**TASK**
The lines below, beginning at the one that contains "Task: Open General settings submenu" and ending at the last, are to be retyped exactly.

**WORKING DATA**

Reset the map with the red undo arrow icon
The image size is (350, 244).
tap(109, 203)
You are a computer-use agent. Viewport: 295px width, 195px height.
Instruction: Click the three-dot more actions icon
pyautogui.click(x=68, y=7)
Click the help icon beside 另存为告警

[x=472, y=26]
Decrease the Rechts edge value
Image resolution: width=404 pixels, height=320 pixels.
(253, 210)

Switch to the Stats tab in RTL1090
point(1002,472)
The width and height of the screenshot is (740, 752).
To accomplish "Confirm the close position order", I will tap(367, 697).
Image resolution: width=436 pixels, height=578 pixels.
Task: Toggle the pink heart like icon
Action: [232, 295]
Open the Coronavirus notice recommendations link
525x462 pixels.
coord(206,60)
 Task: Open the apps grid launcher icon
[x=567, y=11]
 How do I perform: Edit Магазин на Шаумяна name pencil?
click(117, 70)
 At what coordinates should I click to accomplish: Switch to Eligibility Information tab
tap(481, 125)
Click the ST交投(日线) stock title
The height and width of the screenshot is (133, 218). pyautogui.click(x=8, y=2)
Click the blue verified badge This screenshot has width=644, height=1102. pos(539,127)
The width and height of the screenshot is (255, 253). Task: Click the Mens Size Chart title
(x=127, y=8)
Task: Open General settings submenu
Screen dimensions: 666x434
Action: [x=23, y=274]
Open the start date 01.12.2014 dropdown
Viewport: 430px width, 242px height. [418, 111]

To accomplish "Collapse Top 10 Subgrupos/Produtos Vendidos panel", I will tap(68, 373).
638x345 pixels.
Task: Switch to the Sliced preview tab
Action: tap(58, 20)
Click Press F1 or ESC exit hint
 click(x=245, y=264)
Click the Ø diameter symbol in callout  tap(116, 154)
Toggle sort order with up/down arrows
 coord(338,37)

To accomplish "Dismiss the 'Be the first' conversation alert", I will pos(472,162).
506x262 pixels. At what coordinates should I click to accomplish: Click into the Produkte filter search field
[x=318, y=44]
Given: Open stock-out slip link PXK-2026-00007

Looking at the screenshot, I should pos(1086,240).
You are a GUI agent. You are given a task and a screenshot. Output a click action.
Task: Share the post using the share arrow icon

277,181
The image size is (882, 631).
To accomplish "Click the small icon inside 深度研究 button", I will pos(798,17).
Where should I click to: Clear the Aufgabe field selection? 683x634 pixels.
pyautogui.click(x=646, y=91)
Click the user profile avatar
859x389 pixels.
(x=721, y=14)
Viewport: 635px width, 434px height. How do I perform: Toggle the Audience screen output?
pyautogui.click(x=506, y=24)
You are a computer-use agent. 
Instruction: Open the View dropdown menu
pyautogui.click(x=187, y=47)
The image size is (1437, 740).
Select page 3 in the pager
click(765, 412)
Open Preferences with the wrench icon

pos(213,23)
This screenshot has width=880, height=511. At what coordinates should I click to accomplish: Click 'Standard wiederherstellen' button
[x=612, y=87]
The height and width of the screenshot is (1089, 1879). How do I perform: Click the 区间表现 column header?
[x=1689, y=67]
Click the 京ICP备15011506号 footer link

**YOUR SOLUTION**
Task: Open General settings submenu
Screen dimensions: 666x434
Action: [x=23, y=274]
Open the start date 01.12.2014 dropdown
Viewport: 430px width, 242px height. [418, 111]

To accomplish "Collapse Top 10 Subgrupos/Produtos Vendidos panel", I will tap(68, 373).
638x345 pixels.
Task: Switch to the Sliced preview tab
Action: tap(58, 20)
Click Press F1 or ESC exit hint
 click(x=245, y=264)
Click the Ø diameter symbol in callout  tap(116, 154)
Toggle sort order with up/down arrows
 coord(338,37)

To accomplish "Dismiss the 'Be the first' conversation alert", I will pos(472,162).
506x262 pixels. At what coordinates should I click to accomplish: Click into the Produkte filter search field
[x=318, y=44]
Given: Open stock-out slip link PXK-2026-00007

Looking at the screenshot, I should pos(1086,240).
You are a GUI agent. You are given a task and a screenshot. Output a click action.
Task: Share the post using the share arrow icon

277,181
The image size is (882, 631).
To accomplish "Click the small icon inside 深度研究 button", I will pos(798,17).
Where should I click to: Clear the Aufgabe field selection? 683x634 pixels.
pyautogui.click(x=646, y=91)
Click the user profile avatar
859x389 pixels.
(x=721, y=14)
Viewport: 635px width, 434px height. How do I perform: Toggle the Audience screen output?
pyautogui.click(x=506, y=24)
You are a computer-use agent. 
Instruction: Open the View dropdown menu
pyautogui.click(x=187, y=47)
The image size is (1437, 740).
Select page 3 in the pager
click(765, 412)
Open Preferences with the wrench icon

pos(213,23)
This screenshot has width=880, height=511. At what coordinates should I click to accomplish: Click 'Standard wiederherstellen' button
[x=612, y=87]
The height and width of the screenshot is (1089, 1879). How do I perform: Click the 区间表现 column header?
[x=1689, y=67]
Click the 京ICP备15011506号 footer link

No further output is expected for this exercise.